B is correct. This was most likely an advanced persistent threat (APT) because it was a sophisticated attack and originated from a foreign country. A hacktivist launches attacks to further a cause, but the scenario didn’t mention any cause. Competitors might launch attacks, but they would typically focus on proprietary data rather than customer data. An insider would not launch attacks from a foreign country.

B is correct. A script kiddie will typically obtain a ready-made exploit rather than code it himself. An insider would cause damage from within the network or use inside knowledge when attacking. A competitor is unlikely to purchase a single item at a lower price but would be more interested in gaining proprietary data. Hacktivists launch attacks as part of an activist movement, not to get a better price on an item. An advanced persistent threat (APT) is typically a state actor sponsored by a nation-state and will use advanced tools to launch sophisticated attacks, rather than just lowering a price for an item.

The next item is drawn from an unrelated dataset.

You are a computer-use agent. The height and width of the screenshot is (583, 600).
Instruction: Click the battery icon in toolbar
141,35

A is correct. The caller is using the social engineering tactic of pretexting by setting up a scenario that has a better chance of getting someone to give him information. If he just asked for the operating system versions on the servers without a prepended scenario, his chance of success would be diminished. Tailgating is the practice of one person following closely behind another without showing credentials. A pharming attack attempts to manipulate the DNS name resolution process. Smishing is a form of phishing using text messages.

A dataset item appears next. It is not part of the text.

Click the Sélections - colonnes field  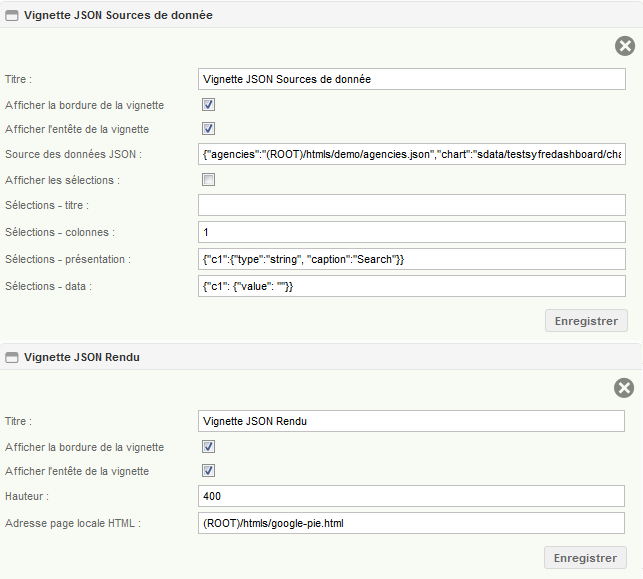pyautogui.click(x=412, y=232)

B is correct. A zero-day attack takes advantage of an undocumented exploit or an exploit that is unknown to the public. A buffer overflow attack sends unexpected data to a system to access system memory or cause it to crash. Although some buffer overflow attacks are unknown, others are known. If the server isn’t kept up to date with patches, it can be attacked with a known buffer overflow attack. A man-in-the-browser attack is a type of proxy Trojan horse that takes advantage of vulnerabilities in web browsers, not web servers. An integer overflow attack attempts to use or create a numeric value that is too big for an application to handle.

B is correct. Ransomware attempts to take control of user’s system or data and then demands payment (ransom) to return control. Keyloggers capture a user’s keystrokes and store them in a file. This file can be automatically sent to an attacker or manually retrieved depending on the keylogger. It’s possible that Bart’s computer was infected with a Trojan, which created a backdoor. However, not all Trojans or backdoor accounts demand payment as ransom.

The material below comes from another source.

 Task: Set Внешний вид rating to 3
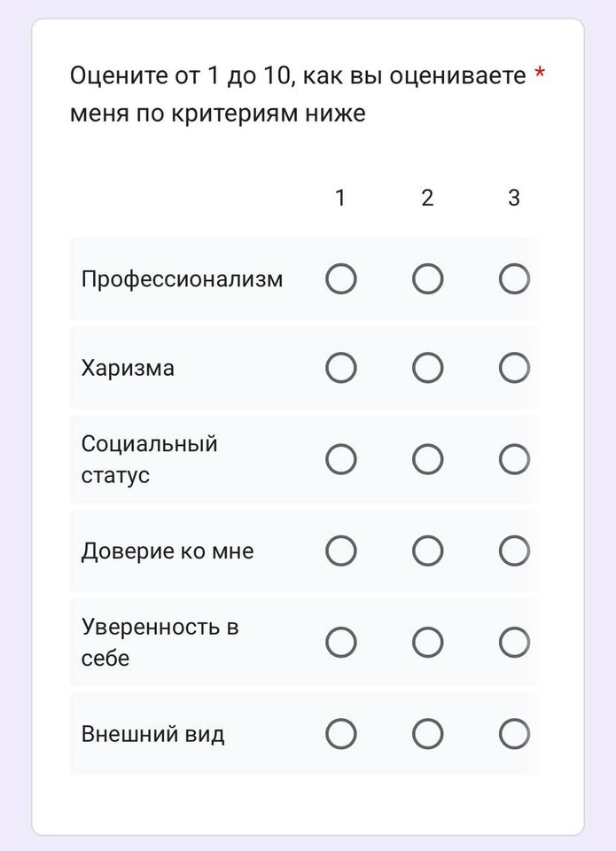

A is correct. A logic bomb executes in response to an event. In this scenario, the logic bomb is delivering its payload when it detects that Homer is no longer employed at the company. A rootkit doesn’t respond to an event. A backdoor provides another method of accessing a system, but it does not delete files. Spyware is software installed on user systems without their awareness or consent.

C is correct. A backdoor provides someone an alternative way of accessing a system or application, which is what Maggie created in this scenario. It might seem as though she’s doing so with good intentions, but if attackers discover a backdoor, they can exploit it. A virus is malicious code that attaches itself to an application and executes when the application runs, not code that is purposely written into the application. A worm is selfreplicating malware that travels throughout a network without the assistance of a host application or user interaction. A Trojan is software that looks like it has a beneficial purpose but includes a malicious component.